As opposed to the simple past:
- Because I didn’t run faster, I got left.
This is because in North America, “have got” normally means that you possess something.
- I don’t think I’ve got that one with me any longer.
- I’ve got just one thing to say to you, young man, and it isn’t going to be pretty.
There are all kinds of “to get XXX” phrasal verbs that work the same way as to get left:
- I haven’t gotten stuck with the bill before.
- I hadn’t ever gotten up so early before.
- I don’t think I’ve ever gotten so drunk before.
Those are perfectly grammatical and natural, whereas the got versions might well draw the copyeditor’s wrathful red pen.
The construction, to get + past participle, acts as something of an anonymous passive in English.
- They picked me for captain.
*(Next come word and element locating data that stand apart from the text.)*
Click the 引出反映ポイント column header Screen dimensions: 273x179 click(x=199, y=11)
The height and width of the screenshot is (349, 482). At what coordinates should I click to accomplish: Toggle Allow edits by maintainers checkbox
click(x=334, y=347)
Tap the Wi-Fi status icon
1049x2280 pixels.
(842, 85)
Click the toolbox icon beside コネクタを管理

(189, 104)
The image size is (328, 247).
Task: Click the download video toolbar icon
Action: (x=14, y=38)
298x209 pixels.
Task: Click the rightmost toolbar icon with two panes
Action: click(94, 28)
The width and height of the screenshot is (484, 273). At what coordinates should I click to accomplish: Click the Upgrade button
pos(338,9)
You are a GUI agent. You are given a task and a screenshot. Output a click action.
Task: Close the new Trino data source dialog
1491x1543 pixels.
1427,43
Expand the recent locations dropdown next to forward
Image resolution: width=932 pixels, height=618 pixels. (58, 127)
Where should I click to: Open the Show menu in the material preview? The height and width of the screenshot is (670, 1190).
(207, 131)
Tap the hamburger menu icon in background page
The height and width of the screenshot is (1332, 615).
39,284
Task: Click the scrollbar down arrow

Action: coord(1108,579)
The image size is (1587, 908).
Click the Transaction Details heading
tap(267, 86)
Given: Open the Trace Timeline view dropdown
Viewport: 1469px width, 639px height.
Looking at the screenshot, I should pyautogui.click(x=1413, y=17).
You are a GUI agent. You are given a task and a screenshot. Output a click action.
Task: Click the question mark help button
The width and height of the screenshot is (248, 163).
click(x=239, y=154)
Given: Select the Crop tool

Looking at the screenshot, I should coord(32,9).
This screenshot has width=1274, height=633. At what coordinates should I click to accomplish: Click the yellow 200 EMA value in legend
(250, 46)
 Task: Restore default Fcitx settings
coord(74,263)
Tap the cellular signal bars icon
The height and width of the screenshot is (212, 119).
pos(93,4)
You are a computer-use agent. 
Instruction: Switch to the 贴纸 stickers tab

I was picked for captain by them. What happen to you today? Me, I got picked for captain — how ’bout you, sport?
- They called me into the office today. I was called into the principal’s office today. I got called into the office today.
- Why so glum? They sent me home from school today. I got sent home from school today.
- My teacher yelled at me today. I was yelled at by my teacher today. I got yelled at today. I’d never gotten yelled at before.
- They harassed her. She was harassed by them. She got harassed. She’s gotten harassed before.
- The fox ate the hen. The hen was eaten by the fox. What happened to the hen? The hen got eaten. How? I dunno, by a fox, maybe.
- They killed him. He was killed by them. He got killed. He’d gone and gotten himself killed the day before his discharge.
- His friends left him for dead. He was left for dead. He got left for dead. He’d been left behind before. He’d gotten left behind before.
- The bank really screwed you over that time. You were really screwed by the bank that time. You really got screwed that time. I’d never gotten so screwed as that time when the bank repossessed my tricycle.
- My boss promoted me today. I got promoted today.
One advantage of the get VERBed kind of passive is that it doesn’t require you to say who VERBed you.